The buyback comes after StanChart CEO Bill Winters unveiled in February ambitious plans to double return on tangible equity and dividends in three years by cutting $700 million in costs and boosting income.
Winters won plaudits from investors for his initial three-year plan that began in June 2015 when he focused on revamping the risk culture, slashing costs and purging bad loans that had accumulated in a post-2008 period of over-aggressive growth.
The bank said on Tuesday in its quarterly earnings filing that it had received regulatory approval to start buying back shares worth up to $1 billion, and that StanChart was now able to manage its capital position “more dynamically”.

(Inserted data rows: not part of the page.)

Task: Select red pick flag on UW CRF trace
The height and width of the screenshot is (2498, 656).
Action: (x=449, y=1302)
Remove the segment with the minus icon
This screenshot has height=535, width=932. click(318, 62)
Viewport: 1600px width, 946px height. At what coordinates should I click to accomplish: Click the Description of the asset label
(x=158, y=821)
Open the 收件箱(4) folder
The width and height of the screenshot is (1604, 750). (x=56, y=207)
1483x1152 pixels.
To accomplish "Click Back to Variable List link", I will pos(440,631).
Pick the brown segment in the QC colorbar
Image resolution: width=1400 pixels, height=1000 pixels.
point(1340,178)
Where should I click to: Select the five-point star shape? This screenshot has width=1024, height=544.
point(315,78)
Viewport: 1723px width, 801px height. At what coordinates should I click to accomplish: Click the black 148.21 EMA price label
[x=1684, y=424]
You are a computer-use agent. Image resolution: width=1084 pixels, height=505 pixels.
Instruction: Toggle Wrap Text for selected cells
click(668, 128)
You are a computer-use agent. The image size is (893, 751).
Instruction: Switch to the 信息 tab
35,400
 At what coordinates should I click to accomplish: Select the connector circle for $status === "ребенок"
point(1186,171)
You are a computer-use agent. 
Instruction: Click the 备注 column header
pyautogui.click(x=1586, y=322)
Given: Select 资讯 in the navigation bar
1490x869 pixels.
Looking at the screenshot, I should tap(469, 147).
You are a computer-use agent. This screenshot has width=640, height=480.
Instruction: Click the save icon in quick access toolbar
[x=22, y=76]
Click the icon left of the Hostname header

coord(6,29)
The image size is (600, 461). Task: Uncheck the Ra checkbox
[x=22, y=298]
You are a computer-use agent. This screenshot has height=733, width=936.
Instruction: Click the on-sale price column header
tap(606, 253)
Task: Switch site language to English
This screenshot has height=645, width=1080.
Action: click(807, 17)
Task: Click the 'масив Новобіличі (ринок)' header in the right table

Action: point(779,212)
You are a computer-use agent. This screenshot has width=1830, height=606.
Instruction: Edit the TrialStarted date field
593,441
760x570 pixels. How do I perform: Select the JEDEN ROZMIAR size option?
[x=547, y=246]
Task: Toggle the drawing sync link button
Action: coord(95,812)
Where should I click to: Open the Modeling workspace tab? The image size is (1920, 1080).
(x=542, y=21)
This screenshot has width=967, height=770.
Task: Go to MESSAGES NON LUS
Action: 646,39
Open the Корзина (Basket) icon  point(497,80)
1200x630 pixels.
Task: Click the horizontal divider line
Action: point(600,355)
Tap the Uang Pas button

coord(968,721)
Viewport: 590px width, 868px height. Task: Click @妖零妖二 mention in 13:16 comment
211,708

“We will maintain our strategic investment programme and start to buy back $1 billion of our shares, reflecting our confidence in our ability to execute the strategy and create long-term shareholder value,” Winters said in the statement.
Pretax profit for StanChart, which focuses on Asia, Africa and the Middle East, grew to $1.38 billion in the January-March period from $1.26 billion a year ago, the London-headquartered bank said.
StanChart announced this month a $1 billion settlement with the United States to bring to a close a long-running probe into whether the bank continued to violate sanctions after 2007, when it said it would no longer do business with Iran.
In addition to the $900 million provision the bank made in 2018, it took a “further and final charge” of $186 million in the first quarter, StanChart said.